I wish to explore with you the importance of singing in the American church and the killing effect carpeting has on that singing.

There are two facets to singing: there is the singing of trained voices in the choir, and there is the singing by untrained voices in the congregation. The members of the choir,, a group of professionals, semiprofessionals and enthusiasts, spend many hours rehearsing their particular contribution to the service. They come to the service confident in themselves, both individually and as a trained group.

Theirs is the confidence of a trained team, prepared for their event.

The members of the congregation are not professional singers; they don not practice together; and they bay not even be enthusiasts. They are random collection of individuals who need all the help they can get to encourage them to sing together with confidence and zest. When the congregation joins their voices in the great hymns of the Church, corporate worship is at its best. Even for congregations with a prescribed liturgy, hymns are preeminently the part of worship in which the congregation takes the most direct part.

The importance of the full participation of the congregation in hymn singing must always be encouraged; for in a large portion of each service, the people in the pews, untrained and insecure, are the musicians of the Church. Singing is not simply entertainment. It is proclamation of the Word. A second and equally important dimension of congregational song is its power to unite all into one body Each person, young and old, male and female, is included in the work of singing praise. Anyone who experienced vital, enthusiastic, congregational song would agree that is is one of the glories of the Church.
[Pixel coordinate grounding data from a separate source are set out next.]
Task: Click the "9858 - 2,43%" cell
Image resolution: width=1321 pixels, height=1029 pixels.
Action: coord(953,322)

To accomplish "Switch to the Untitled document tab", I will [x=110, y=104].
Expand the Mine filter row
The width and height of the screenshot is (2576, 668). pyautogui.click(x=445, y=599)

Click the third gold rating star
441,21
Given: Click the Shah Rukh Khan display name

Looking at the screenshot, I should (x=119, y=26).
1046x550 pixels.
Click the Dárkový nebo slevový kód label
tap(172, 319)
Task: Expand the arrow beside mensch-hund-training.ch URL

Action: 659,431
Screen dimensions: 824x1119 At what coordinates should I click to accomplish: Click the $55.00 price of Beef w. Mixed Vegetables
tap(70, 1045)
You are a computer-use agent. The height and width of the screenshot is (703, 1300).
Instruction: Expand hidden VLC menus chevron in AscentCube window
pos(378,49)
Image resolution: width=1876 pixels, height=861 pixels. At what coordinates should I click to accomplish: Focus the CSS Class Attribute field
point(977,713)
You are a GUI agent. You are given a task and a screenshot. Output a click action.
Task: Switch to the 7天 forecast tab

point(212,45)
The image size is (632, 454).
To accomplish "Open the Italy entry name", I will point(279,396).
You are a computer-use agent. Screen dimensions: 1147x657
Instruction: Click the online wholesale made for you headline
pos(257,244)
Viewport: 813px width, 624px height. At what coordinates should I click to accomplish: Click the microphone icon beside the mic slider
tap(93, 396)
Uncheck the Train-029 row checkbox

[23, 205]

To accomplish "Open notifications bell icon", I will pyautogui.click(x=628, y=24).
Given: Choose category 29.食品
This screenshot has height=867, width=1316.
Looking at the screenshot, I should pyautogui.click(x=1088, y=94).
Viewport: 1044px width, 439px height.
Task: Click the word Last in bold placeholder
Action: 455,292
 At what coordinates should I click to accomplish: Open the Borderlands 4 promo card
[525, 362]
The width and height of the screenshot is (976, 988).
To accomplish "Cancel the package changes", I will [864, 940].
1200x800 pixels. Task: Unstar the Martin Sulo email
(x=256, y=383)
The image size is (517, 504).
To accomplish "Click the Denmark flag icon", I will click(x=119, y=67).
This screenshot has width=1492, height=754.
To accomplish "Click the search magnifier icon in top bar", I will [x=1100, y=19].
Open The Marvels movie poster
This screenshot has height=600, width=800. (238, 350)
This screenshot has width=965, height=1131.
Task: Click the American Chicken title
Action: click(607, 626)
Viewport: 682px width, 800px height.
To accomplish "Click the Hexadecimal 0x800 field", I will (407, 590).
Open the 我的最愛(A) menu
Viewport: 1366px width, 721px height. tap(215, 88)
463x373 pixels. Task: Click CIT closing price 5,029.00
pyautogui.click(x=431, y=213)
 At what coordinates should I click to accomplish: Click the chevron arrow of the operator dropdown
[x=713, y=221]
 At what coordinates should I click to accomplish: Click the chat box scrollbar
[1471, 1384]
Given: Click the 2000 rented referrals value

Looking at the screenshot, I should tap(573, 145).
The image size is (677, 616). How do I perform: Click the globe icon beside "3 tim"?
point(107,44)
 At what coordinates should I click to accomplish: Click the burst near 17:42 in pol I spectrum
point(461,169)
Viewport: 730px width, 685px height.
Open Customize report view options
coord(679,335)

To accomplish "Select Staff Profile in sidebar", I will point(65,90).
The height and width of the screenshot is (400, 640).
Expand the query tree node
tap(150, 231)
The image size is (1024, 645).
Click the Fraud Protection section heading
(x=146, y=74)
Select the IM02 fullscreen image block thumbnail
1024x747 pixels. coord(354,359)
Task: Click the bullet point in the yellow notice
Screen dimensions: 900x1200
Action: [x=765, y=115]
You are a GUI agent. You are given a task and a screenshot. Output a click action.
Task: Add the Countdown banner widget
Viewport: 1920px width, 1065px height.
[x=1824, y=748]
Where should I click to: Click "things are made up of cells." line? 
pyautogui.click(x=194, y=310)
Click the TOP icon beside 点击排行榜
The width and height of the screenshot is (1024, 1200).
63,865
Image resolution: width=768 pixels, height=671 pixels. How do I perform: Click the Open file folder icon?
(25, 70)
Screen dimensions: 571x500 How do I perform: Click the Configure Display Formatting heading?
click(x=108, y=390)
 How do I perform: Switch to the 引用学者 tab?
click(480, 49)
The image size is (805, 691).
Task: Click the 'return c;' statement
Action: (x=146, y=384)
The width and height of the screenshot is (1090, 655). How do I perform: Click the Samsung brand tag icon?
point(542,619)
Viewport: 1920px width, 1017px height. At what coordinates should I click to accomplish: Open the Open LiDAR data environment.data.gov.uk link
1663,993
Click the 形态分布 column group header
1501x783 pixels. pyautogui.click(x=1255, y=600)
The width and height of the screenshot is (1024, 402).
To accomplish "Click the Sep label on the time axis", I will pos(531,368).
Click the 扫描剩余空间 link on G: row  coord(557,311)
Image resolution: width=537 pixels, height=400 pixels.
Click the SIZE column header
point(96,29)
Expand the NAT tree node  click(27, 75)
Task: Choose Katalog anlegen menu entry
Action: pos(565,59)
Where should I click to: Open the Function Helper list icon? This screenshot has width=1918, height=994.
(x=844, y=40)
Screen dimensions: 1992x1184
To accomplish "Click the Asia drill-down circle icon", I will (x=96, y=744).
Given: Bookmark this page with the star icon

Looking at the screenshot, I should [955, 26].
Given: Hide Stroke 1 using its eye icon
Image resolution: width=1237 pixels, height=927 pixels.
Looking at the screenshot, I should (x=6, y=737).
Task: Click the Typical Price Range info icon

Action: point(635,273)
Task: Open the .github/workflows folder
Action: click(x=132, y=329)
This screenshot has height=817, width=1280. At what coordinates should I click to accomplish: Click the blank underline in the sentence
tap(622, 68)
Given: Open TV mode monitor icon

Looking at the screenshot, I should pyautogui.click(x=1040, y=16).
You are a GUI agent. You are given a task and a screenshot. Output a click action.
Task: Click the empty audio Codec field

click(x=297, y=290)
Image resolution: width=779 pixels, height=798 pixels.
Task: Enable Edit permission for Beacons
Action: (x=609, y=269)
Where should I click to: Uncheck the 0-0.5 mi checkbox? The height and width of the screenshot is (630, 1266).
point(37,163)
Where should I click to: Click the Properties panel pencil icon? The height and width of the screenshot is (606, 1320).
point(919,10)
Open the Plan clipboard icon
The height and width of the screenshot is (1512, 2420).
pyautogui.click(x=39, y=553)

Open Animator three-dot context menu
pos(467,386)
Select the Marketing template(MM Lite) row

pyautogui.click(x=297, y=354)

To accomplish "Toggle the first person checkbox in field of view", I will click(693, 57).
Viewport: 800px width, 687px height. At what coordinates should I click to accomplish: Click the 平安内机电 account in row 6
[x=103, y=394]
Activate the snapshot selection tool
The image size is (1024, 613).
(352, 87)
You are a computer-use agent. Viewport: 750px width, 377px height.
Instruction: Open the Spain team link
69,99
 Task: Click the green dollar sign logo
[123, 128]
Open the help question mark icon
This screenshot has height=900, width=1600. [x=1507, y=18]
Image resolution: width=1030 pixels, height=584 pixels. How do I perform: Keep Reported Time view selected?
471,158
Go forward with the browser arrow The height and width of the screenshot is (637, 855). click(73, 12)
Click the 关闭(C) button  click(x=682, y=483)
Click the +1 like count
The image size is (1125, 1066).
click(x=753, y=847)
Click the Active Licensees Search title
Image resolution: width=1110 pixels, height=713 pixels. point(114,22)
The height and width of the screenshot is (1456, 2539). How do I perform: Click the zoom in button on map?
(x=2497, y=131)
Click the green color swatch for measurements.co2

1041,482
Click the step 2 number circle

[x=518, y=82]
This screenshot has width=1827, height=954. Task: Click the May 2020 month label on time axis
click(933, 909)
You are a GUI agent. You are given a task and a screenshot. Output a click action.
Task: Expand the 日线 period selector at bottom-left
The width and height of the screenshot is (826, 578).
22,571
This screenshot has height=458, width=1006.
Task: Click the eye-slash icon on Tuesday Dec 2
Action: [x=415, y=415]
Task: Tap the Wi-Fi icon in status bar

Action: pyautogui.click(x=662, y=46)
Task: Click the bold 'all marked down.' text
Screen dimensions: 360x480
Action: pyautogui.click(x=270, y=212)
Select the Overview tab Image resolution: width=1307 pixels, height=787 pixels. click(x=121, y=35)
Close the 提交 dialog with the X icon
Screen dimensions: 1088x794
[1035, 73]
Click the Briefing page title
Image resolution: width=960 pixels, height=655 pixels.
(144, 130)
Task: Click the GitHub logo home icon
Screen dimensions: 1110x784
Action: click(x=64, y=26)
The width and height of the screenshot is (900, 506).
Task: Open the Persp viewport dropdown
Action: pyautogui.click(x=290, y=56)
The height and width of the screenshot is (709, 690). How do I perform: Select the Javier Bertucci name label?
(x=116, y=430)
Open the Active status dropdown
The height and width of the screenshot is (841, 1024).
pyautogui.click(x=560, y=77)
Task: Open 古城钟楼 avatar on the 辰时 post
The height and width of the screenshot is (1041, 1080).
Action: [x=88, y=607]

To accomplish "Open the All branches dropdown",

Unfortunately, carpeting under the feet of singers deflates, emasculates, deadens and in all ways diminishes their will to sing and tends to isolate them from one another. The simple fact is that no one can sing well on carpeted floors. We have all experienced the service wherein the singing is a mere murmuring by a few. with most others standing mute or doing a soundless lip sync to the words. To cover this feeble response, the organist often plays too loudly.

This kind of lackluster. spiritless response is usually found in a fully carpeted church. The wall-to-wall carpeting was installed for reasons such as ease of maintenance, economy of installation, prevention of noise, or because of the mistaken notion that God's house should have carpeting like a person's house, as if the church were God's living room.

Unfortunately, carpet in God's house will destroy all possibility of strong congregational proclamation of God's Word through song.

We all know that we have never ever seen or heard of a concert hall with a carpeted stage. Even the most insensitive and venal of carpet salesmen would not suggest carpeting the stage of a concert hall. The reasons are obvious. Musicians on a carpeted stage are not able to hear themselves, would not be able to hear the other musicians and could not be heard well be the audience.

Most architects, acoustic consultants and clergy now understand and agree that choir members are musicians and cannot function on a carpeted floor. However, most fail to recognize that the congregation functions also as musicians of the Church. The congregation at worship is not and audience. All theologians agree about this basic premise upon which the theology of corporate worship is built. The congregation is an active participant in worship and this participation is primarily through song. The congregation needs the same hard, sound-reflection floors that choirs and orchestras need. The untrained voices in the congregation cannot bloom in conditions that professionals reject.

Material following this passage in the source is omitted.